Nauczanie
Papież na zakończenie Roku Życia Konsekrowanego
Osoby konsekrowane są powołane do podejmowania odważnych i profetycznych decyzji – przypomniał Papież na zakończenie Roku Życia Konsekrowanego. Franciszek odprawił dziś wieczorem w Bazylice Watykańskiej Mszę dla osób konsekrowanych. W homilii nawiązał do wymowy przypadającego dziś święta Ofiarowania Pańskiego. Zauważył, że Józef i Maryja dziwili się temu, co słyszeli o małym Jezusie. Tę postawę zdumienia trzeba w sobie nieustannie pielęgnować. W sposób szczególny dotyczy to właśnie osób konsekrowanych.
„Strzeżmy się przyzwyczajenia w życiu duchowym – mówił Papież. – Uważajmy, by nasze charyzmaty nie stały się abstrakcyjnymi doktrynami. Jak już mówiłem przy innych okazjach, charyzmatów założycieli nie należy zamykać w butelce, to nie eksponaty muzealne. Nasi założyciele działali pod wpływem Ducha i nie bali się ubrudzić sobie rąk codziennym życiem, problemami ludzi, lecz z odwagą przemierzali peryferie geograficzne i egzystencjalne. Nie powstrzymały ich przeszkody czy brak zrozumienia u innych, bo zachowali w sercu zdumienie ze spotkania z Chrystusem. Nie oswoili łaski Ewangelii. Zawsze zachowali w sercu święty niepokój o Pana, nękało ich pragnienie, by zanieść Go innym, tak jak Maryja i Józef zanieśli Jezusa do świątyni”.

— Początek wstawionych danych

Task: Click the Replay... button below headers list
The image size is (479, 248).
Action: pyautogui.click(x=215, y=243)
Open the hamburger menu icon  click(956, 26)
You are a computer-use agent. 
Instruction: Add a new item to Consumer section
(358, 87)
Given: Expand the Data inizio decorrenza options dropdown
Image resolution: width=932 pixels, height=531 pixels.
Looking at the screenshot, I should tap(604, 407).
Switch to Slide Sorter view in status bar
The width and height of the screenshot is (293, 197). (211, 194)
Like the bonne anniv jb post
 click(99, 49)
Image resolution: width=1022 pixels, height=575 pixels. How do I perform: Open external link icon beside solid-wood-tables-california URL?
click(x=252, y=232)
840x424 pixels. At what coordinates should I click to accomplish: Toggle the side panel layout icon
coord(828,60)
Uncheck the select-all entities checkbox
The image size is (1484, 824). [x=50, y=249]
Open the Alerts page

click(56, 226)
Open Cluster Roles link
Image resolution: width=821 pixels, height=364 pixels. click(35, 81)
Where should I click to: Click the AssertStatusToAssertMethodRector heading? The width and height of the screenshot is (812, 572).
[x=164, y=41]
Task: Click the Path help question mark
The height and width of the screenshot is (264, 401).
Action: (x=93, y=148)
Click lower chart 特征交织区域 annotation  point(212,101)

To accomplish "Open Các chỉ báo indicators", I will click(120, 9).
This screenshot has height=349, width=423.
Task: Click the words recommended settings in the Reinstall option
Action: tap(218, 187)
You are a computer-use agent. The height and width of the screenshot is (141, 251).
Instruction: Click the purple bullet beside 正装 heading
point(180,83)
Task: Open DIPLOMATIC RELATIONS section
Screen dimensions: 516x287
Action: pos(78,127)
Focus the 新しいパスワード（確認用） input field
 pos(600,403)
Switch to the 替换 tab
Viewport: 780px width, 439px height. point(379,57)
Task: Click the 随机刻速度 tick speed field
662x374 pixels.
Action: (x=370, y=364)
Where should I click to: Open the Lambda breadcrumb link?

Punktem wyjścia papieskich rozważań była medytacja spotkania, jakie dokonuje się w scenie opisywanej przez dzisiejszą Ewangelię. Nowonarodzony Mesjasz spotyka w świątyni Symeona i Annę. Są oni uosobieniem wiernego oczekiwania ludu Izraela na wypełnienie prorockich obietnic. W tym spotkaniu, jak zauważył Papież, można zobaczyć początek życia konsekrowanego.
„Osoby konsekrowane – mówił Franciszek – są powołane przede wszystkim do bycia ludźmi spotkania. Powołanie bowiem nie pochodzi z naszych planów wypracowanych przy biurku, lecz z łaski Pana, który do nas dociera poprzez spotkanie, zmieniające życie. Ten, kto naprawdę spotyka Jezusa, nie może pozostać taki sam. On jest nowością, która odnawia wszystko. Ten, kto żyje tym spotkaniem, staje się świadkiem i umożliwia to spotkanie innym. Staje się ponadto krzewicielem kultury spotkania, unikając autoreferencyjności, sprawiającej, że pozostajemy zamknięci w sobie”.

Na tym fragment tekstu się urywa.